Note: we recommend you here to use a dedicated email address for your alerts. Review Google's own guide for proper set-up (opens in a new tab).
Slack notifications
We can also utilize Slack notifications to send the alerts through. For that we need to a specific Slack channel to send the notifications to, and to install Incoming WebHooks Slack application.
To do so, navigate to:
- Administration > Manage Apps.
- Search for "Incoming Webhooks"
- Install into your Slack workspace.
Alertmanager
The Alert manager config file is used to set the external service that will be called when an alert is triggered.
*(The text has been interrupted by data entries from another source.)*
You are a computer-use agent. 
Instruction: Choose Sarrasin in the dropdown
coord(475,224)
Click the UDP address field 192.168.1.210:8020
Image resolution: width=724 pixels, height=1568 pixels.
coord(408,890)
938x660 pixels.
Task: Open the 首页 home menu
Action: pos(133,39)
Here, we are going to use the Gmail and Slack notification created previously.
Let's create the file:
sudo touch /etc/alertmanager/alertmanager.yml
sudo nano /etc/alertmanager/alertmanager.yml
And add the Gmail configuration to it and save the file:
global:
resolve_timeout: 1m
route:
receiver: 'gmail-notifications'
receivers:
- name: 'gmail-notifications'
email_configs:
- to: 'EMAIL-ADDRESS'
from: 'EMAIL-ADDRESS'
smarthost: 'smtp.gmail.com:587'
auth_username: 'EMAIL-ADDRESS'
auth_identity: 'EMAIL-ADDRESS'
auth_password: 'EMAIL-ADDRESS'
send_resolved: true
# ********************************************************************************************************************************************
# Alert Manager for Slack Notifications *
# ********************************************************************************************************************************************
global:
resolve_timeout: 1m
slack_api_url: 'INSERT SLACK API URL'
route:
receiver: 'slack-notifications'
receivers:
- name: 'slack-notifications'
slack_configs:
- channel: 'channel-name'
send_resolved: true
icon_url: https://avatars3.githubusercontent.com/u/3380462
title: |-
[{{ .Status | toUpper }}{{ if eq .Status "firing" }}:{{ .Alerts.Firing | len }}{{ end }}] {{ .CommonLabels.alertname }} for {{ .CommonLabels.job }}
{{- if gt (len .CommonLabels) (len .GroupLabels) -}}
{{" "}}(
{{- with .CommonLabels.Remove .GroupLabels.Names }}
{{- range $index, $label := .SortedPairs -}}
{{ if $index }}, {{ end }}
{{- $label.Name }}="{{ $label.Value -}}"
{{- end }}
{{- end -}}
)
{{- end }}
text: >-
{{ range .Alerts -}}
*Alert:* {{ .Annotations.title }}{{ if .Labels.severity }} - `{{ .Labels.severity }}`{{ end }}
*Description:* {{ .Annotations.description }}
*Details:*
{{ range .Labels.SortedPairs }} • *{{ .Name }}:* `{{ .Value }}`
{{ end }}
{{ end }}
Of course, you have to change the email addresses and the auth_password with the one generated from Google previously.
Service Setup
Alert manager
Create and open the Alert manager service file:
sudo tee /etc/systemd/system/alertmanager.service > /dev/null << EOF
[Unit]
Description=AlertManager Server Service
Wants=network-online.target
After=network-online.target
[Service]
User=alertmanager
Group=alertmanager
Type=simple
ExecStart=/usr/local/bin/alertmanager \
--config.file /etc/alertmanager/alertmanager.yml \
--storage.path /var/lib/alertmanager \
--web.external-url=http://localhost:9093 \
--cluster.advertise-address='0.0.0.0:9093'
[Install]
WantedBy=multi-user.target
EOF
Starting the Services
Launch a daemon reload to take the services into account in systemd:
sudo systemctl daemon-reload
Next, we will want to start the alertManager service:
alertManager:
sudo systemctl start alertmanager.service
And check that they are working fine:
alertManager::
sudo systemctl status alertmanager.service
If everything is working adequately, activate the services!
alertManager:
sudo systemctl enable alertmanager.service
Amazing! We have now successfully added alert monitoring for our Tangle node!